Making matters even worse in Texas is the number of for-profit facilities, where greed and profit can have an outsized influence over patient care. According to Texas Watch, an astounding 86 percent of Texas nursing homes operate for-profit, again leading the nation. There are only two ways to advance patient care in facilities like this. The first is oversight and enforcement of patient protection laws. That’s the government’s responsibility, and it’s clearly falling short. Second is access to the courts, where people can be compensated for their harm and negligent facilities can be held accountable.

Lawsuits and jury trials are important because they allow groups of folks drawn from the community to decide compensation after hearing all the evidence in a case.

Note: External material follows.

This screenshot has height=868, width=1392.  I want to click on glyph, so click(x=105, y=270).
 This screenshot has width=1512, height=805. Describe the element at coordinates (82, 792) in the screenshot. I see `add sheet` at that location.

But that process only works if there’s a level legal playing field. Unfortunately in 2003, Texas politicians upended that process, making it extremely difficult for abused or neglected nursing patients to even bring a case against a facility that harmed them.

The proof is in the statistics. Lawsuits have dropped because Texans have been stripped of their legal rights. Yet patient harm remains at epidemic levels. As a result, when residents are physically injured or abused, it’s the victims and their families who bear the costs. Taxpayers do, too, as the burden of covering costs shifts to Medicare and Medicaid. In other words, everyone’s paying but the responsible nursing home.

It would be one thing if making Texas nursing homes legally unaccountable was somehow worth it to help facilities afford insurance coverage (which, by the way, is not even required in Texas). But it didn’t. In 2003, when Texas politicians took away patients’ rights, the entire U.S. health care field was in the midst of a liability insurance crisis. This was happening everywhere in the country irrespective of a state’s liability laws. That crisis ended in 2006 as the insurance market stabilized nationally. Insurance rates in every state have continuously dropped ever since. But Texans lost significant legal rights in the process.

Nursing home residents are some of the most fragile and precious individuals in our society. They depend on institutions for their literal survival. The very last thing politicians should do is remove the industry’s financial incentive to protect these residents from harm. Yet that is exactly what’s happened in Texas.

There’s a rule most of us live by: If you break it, you need to make it right. Right now in Texas, the nursing home industry doesn’t have to live by this rule. It’s up to lawmakers to make it right.

Joanne Doroshow heads the Center for Justice and Democracy at New York Law School.